TASK: Compute how many lines in the entries below contain "Entry", and output nothing but the number.

THE RECORDS:
########################################
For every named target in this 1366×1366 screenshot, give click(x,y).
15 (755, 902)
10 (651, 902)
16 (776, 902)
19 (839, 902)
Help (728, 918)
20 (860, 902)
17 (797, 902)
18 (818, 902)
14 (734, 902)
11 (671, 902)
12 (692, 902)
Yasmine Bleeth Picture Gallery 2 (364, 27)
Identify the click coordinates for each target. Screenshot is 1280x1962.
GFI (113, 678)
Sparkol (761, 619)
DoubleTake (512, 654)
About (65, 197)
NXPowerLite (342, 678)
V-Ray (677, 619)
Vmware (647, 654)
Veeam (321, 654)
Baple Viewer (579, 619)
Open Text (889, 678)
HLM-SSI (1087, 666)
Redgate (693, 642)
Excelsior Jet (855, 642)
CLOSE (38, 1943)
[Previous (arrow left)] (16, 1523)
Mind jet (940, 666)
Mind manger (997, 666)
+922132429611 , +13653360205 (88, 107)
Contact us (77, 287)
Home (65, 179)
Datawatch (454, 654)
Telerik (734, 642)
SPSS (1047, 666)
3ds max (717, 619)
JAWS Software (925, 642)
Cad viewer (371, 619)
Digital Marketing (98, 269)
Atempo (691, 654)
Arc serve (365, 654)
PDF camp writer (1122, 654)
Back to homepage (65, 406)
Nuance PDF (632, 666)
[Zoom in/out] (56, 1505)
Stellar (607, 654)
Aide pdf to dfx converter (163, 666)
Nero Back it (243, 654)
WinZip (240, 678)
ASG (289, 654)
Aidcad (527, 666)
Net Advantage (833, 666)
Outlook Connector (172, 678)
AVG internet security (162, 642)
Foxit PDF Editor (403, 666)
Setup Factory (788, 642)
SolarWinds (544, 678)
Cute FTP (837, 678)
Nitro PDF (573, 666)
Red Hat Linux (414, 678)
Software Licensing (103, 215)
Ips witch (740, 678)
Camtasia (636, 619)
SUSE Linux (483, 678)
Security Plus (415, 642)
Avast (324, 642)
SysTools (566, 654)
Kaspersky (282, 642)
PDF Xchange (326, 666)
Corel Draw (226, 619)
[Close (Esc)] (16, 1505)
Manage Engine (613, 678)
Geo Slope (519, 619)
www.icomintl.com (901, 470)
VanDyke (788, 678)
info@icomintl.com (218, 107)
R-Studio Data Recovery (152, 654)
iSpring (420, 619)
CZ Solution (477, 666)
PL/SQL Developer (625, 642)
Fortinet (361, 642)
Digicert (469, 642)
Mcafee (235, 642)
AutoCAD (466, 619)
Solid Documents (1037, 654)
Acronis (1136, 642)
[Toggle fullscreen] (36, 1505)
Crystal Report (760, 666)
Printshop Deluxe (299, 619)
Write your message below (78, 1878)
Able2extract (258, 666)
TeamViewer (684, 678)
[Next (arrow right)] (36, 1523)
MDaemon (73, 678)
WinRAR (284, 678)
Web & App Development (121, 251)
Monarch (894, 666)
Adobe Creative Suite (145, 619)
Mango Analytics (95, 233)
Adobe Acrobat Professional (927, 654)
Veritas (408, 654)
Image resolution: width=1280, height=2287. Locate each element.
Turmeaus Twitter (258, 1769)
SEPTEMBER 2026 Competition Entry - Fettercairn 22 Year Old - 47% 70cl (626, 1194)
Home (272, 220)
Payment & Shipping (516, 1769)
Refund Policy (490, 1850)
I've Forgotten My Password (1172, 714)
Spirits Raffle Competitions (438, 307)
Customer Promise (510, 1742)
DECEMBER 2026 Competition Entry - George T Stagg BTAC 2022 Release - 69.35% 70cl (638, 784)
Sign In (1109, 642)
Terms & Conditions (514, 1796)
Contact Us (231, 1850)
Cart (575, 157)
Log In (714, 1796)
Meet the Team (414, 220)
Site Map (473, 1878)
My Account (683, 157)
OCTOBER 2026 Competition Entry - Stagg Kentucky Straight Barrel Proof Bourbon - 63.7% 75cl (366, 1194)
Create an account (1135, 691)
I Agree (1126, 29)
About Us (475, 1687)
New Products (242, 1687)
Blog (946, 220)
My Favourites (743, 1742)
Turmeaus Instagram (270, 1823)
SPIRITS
########################################
SOLUTION: 3